Elenco compiti:
(a) Nel testo sulla Turchia in Somalia, quale nome porta il pozzo al largo della costa somala?
(b) In base al testo sulla Turchia in Somalia, spiega perché Ankara spinge la propria compagnia nazionale in contesti ad alto rischio.

Blocco di testo:
**********
Somalia. La mossa della Turchia: petrolio e influenza nel Corno d’Africa

di Giuseppe Gagliano –

L’arrivo della nave turca per perforazioni in acque profonde a Mogadiscio segna una svolta nella presenza di Ankara in Somalia, trasformando una missione energetica in una strategia più ampia di influenza economica, militare e politica. Il pozzo Curad-1, al largo della costa somala, diventa il simbolo di un progetto che punta a radicare la Turchia nel cuore delle risorse strategiche del Paese africano.
Per Ankara, fortemente dipendente dalle importazioni energetiche, l’obiettivo è ridurre la vulnerabilità e diversificare gli approvvigionamenti, spingendo la propria compagnia nazionale in contesti ad alto rischio. Per la Somalia, sulla carta, si tratta di un’opportunità di sviluppo. Ma instabilità politica, conflitti interni e insicurezza marittima rischiano di frenare ogni prospettiva concreta.
**********
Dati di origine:

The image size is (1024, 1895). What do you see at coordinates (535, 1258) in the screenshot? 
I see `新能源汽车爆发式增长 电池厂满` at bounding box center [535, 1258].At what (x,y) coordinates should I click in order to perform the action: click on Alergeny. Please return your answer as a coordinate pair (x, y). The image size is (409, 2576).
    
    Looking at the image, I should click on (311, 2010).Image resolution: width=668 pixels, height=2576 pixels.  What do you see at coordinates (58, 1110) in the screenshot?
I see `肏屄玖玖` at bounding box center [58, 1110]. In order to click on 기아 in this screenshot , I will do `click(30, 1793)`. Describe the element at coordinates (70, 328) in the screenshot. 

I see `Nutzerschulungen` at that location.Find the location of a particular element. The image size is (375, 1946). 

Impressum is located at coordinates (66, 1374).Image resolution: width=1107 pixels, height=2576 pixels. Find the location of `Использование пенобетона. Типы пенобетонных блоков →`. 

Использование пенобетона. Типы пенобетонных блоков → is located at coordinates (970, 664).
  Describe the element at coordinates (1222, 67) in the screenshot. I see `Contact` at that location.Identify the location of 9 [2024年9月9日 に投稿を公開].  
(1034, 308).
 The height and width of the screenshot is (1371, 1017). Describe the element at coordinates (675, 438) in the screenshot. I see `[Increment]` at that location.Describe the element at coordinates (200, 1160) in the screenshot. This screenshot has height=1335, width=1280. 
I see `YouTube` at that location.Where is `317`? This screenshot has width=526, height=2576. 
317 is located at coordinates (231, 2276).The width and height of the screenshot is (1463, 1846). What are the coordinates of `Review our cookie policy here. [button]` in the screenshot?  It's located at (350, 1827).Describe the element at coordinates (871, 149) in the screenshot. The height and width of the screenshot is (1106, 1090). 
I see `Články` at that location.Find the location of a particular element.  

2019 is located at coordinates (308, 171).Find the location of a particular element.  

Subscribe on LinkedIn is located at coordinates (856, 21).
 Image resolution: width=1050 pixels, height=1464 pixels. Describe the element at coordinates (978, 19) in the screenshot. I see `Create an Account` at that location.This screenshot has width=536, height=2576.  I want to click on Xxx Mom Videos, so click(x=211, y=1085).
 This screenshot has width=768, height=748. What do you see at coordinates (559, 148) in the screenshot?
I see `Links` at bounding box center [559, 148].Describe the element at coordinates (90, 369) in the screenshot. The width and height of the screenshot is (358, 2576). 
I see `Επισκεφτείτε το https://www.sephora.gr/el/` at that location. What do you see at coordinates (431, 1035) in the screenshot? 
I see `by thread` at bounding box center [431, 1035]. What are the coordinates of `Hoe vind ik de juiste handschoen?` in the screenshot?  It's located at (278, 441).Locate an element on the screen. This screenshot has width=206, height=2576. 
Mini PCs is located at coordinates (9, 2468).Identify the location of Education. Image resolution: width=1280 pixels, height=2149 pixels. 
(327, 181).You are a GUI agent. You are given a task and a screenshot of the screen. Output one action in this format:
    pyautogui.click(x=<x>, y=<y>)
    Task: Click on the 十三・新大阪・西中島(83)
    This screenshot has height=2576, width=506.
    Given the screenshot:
**********
Sezione risposte:
(a) Curad-1.

(b) Ankara dipende fortemente dalle importazioni energetiche. Per questo punta a ridurre la propria vulnerabilità e a diversificare gli approvvigionamenti.